_Material for the task:_
>> Start
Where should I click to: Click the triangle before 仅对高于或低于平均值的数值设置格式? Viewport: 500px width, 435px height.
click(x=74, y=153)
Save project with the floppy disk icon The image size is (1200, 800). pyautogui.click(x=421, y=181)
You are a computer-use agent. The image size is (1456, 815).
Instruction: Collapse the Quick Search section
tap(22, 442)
>> End
>> Start
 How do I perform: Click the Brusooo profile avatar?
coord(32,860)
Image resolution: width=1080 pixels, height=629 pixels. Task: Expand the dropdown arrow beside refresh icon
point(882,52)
>> End
_Exercise objective:_ Rewrite the lines from the line with "You are a computer-use" to the line with "tap(22, 442)", both included, as a Markdown table with the columns n and Line. Number each row and skip blank lines.

_Correct output:_
| n | Line |
|---|---|
| 1 | You are a computer-use agent. The image size is (1456, 815). |
| 2 | Instruction: Collapse the Quick Search section |
| 3 | tap(22, 442) |